Gemini Flash Live API: How to ensure the model always uses the latest user-provided context after a sequence of context + audio turns?

I’m building an application using the Google Gemini Flash Live API (genai) where the user can send updated context (for example, a new code snippet or document text) followed by live audio input (e.g., asking a question about the latest context they just provided).

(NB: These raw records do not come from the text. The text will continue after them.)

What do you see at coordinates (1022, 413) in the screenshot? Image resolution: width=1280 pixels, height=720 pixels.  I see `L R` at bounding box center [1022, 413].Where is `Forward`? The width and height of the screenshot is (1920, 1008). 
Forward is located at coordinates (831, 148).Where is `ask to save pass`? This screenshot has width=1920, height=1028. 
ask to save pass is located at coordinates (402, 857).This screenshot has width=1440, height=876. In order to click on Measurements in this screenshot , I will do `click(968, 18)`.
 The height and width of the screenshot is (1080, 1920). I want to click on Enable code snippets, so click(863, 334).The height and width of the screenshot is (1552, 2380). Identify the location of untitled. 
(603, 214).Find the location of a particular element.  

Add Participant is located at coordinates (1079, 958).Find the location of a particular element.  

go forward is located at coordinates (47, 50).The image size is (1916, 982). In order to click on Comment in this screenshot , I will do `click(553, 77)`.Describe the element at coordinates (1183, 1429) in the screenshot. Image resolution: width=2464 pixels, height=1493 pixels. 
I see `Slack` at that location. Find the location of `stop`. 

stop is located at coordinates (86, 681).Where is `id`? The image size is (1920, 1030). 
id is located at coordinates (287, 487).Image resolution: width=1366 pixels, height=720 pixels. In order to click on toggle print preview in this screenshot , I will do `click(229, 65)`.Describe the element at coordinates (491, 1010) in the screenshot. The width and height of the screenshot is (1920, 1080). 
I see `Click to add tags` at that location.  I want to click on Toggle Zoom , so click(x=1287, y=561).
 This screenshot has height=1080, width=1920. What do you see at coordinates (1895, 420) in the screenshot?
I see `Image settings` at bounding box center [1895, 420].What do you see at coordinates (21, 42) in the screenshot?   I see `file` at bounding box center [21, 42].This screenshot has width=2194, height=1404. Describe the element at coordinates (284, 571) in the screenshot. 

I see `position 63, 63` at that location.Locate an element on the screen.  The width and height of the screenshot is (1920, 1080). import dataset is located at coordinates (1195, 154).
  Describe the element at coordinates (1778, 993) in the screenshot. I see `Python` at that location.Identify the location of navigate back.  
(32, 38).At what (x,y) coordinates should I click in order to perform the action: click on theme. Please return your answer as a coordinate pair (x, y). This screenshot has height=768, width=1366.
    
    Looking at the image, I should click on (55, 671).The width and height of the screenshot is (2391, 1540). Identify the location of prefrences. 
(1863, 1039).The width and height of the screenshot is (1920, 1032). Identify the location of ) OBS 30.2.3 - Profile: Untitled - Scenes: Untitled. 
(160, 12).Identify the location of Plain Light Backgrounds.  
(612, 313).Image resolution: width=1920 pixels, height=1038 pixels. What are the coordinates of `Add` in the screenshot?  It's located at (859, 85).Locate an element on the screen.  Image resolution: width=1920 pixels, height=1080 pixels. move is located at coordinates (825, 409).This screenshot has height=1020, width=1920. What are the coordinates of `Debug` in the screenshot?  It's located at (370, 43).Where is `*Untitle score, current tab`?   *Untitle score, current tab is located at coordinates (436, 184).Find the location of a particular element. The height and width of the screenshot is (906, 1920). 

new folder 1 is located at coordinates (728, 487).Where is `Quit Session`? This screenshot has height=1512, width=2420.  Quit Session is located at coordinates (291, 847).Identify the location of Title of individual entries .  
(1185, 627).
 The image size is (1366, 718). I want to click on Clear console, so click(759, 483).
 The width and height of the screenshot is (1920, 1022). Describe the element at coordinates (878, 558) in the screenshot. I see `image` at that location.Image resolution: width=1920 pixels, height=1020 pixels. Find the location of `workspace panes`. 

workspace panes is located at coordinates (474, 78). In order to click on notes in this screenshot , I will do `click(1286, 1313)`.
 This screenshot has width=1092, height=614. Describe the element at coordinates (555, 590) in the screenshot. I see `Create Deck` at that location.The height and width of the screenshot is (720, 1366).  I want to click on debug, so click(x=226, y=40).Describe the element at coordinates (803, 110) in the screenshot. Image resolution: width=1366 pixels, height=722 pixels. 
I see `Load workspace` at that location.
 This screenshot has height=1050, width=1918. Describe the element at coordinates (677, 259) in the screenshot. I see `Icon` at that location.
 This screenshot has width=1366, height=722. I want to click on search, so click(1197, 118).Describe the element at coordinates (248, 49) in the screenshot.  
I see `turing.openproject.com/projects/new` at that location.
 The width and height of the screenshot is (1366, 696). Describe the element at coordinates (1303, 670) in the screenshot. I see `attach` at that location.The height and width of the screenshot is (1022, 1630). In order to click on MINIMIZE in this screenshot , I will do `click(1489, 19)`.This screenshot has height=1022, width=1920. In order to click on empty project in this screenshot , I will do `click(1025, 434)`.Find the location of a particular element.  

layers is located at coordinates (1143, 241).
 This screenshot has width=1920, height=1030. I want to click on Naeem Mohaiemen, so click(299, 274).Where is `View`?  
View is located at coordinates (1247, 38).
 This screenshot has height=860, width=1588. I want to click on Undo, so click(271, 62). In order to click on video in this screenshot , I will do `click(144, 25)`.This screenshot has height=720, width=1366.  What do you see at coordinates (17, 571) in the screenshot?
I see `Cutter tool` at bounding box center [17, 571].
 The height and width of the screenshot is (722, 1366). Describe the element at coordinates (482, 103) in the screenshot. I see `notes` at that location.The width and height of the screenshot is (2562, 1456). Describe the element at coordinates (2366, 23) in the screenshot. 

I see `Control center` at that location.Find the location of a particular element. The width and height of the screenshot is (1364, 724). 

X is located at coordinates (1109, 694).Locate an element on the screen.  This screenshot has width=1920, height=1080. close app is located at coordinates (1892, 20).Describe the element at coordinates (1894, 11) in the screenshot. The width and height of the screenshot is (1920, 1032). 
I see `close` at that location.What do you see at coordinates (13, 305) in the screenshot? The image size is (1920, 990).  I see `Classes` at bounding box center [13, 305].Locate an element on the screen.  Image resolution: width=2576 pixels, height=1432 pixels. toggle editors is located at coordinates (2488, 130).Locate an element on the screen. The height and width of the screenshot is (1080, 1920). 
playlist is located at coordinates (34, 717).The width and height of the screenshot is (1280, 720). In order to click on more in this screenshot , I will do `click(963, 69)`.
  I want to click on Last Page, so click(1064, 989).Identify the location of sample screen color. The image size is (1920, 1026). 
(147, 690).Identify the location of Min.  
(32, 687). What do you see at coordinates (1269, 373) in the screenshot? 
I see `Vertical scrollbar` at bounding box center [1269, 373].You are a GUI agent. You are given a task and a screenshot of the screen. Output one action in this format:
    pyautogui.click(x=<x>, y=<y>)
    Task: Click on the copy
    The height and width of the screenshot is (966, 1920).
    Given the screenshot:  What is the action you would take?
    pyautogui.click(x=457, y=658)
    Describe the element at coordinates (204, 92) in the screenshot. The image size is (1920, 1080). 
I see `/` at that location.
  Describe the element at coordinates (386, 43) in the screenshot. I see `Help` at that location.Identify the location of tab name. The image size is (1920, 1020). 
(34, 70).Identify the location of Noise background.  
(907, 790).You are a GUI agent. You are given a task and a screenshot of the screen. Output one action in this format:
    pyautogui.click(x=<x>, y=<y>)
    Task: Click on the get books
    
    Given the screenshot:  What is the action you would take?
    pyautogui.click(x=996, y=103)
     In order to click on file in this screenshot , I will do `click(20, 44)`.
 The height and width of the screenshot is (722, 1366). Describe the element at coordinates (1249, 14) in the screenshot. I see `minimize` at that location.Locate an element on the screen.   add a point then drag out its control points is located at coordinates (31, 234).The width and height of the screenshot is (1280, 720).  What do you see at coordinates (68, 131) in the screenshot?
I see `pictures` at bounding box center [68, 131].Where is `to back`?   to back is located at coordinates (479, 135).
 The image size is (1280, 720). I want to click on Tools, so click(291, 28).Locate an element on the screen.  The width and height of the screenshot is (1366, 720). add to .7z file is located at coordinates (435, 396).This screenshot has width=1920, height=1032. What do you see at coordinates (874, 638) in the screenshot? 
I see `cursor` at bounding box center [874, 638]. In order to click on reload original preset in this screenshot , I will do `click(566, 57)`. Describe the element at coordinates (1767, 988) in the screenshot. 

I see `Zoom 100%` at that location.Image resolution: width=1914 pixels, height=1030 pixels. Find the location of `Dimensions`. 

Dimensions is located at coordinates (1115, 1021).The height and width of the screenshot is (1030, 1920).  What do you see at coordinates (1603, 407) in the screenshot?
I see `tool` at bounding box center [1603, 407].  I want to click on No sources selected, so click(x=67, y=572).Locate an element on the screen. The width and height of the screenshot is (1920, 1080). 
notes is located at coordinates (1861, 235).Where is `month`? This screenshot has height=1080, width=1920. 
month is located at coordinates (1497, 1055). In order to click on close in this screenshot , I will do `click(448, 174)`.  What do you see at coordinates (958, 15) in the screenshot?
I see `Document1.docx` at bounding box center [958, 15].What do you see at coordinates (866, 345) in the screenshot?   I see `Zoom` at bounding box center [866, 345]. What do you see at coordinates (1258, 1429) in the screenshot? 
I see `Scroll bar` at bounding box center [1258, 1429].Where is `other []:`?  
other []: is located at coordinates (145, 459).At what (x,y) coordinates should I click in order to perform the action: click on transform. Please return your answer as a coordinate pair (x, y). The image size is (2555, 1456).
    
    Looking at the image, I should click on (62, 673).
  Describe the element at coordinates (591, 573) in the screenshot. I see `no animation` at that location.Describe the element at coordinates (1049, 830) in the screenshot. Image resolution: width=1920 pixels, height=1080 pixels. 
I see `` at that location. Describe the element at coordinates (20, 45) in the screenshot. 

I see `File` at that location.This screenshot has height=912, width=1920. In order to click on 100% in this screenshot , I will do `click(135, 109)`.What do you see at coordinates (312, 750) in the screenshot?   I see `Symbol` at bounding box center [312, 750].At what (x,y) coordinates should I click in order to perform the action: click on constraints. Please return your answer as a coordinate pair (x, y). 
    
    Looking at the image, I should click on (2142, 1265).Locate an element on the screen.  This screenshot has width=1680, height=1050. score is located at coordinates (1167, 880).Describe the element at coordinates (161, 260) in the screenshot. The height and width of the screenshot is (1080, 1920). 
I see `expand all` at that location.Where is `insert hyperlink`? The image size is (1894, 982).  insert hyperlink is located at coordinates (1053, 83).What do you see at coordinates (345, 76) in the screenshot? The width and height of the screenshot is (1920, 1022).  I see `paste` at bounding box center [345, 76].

My goal is for Gemini to always have the most recent context as the basis for its response—so that, for example, if the user asks “Can you see my latest version?” right after sending an update, the model’s answer accurately reflects the latest content.

Problem:
Even though I send the updated context using sendClientContent (as a user turn), if the user then speaks (audio streamed live to Gemini), the model sometimes replies with hallucinated, old, or unrelated content, as if it did not receive the latest context.

What I’m doing:

  • On context update (e.g., new code or document text):

    await sessionInstance.sendClientContent({
        turns: [{
            role: 'user',
            parts: [{ text: `Here is my latest update:\n\`\`\`\n${latestContent}\n\`\`\`\n` }]
        }],
        turnComplete: false
    });
    
  • On audio (raw audio buffer from the client):

    await sessionInstance.sendRealtimeInput({
        media: {
            data: audioData.toString('base64'),
            mimeType: 'audio/pcm;rate=16000'
        }
    });
    
  • (I’ve also tried sending the context again as a sendClientContent turn immediately before each audio input, but that doesn’t seem to work reliably.)

Relevant Backend Handler:

ws.on('message', async (data: WebSocket.RawData) => {
    try {
        const messageStr = data.toString();

        if (messageStr.trim().startsWith('{')) {
            const message = JSON.parse(messageStr);
            if (message.type === 'context_update') {
                session.context = message.content;
                await sessionInstance.sendClientContent({
                    turns: [{
                        role: 'user',
                        parts: [{ text: `Here is my latest update:\n\`\`\`\n${message.content}\n\`\`\`\n` }]
                    }],
                    turnComplete: false
                });
            }
        } else {
            // AUDIO: (I've also tried sending the context here, see below)
            await sessionInstance.sendRealtimeInput({
                media: {
                    data: data.toString('base64'),
                    mimeType: 'audio/pcm;rate=16000'
                }
            });
        }
    } catch (e) {
        // error handling...
    }
});

What I’ve Tried:

  • Sending the context as a sendClientContent turn immediately before each audio input (with turnComplete: false or true).
  • Waiting for Gemini’s response after just a context update: Gemini does not reply until audio or a user question is sent.
  • Changing how much context I include (full content, diffs, etc).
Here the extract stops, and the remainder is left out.